_TASK REQUIREMENTS_: Please copy the data shown below, word for word.

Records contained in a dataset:
● ● ● ● ●

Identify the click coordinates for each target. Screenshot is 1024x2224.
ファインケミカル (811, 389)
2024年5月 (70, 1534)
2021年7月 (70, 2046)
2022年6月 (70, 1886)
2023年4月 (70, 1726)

● ● ● ● ●

_OUTPUT OF THE TASK_:
Identify the click coordinates for each target. Screenshot is 1024x2224.
ファインケミカル (811, 389)
2024年5月 (70, 1534)
2021年7月 (70, 2046)
2022年6月 (70, 1886)
2023年4月 (70, 1726)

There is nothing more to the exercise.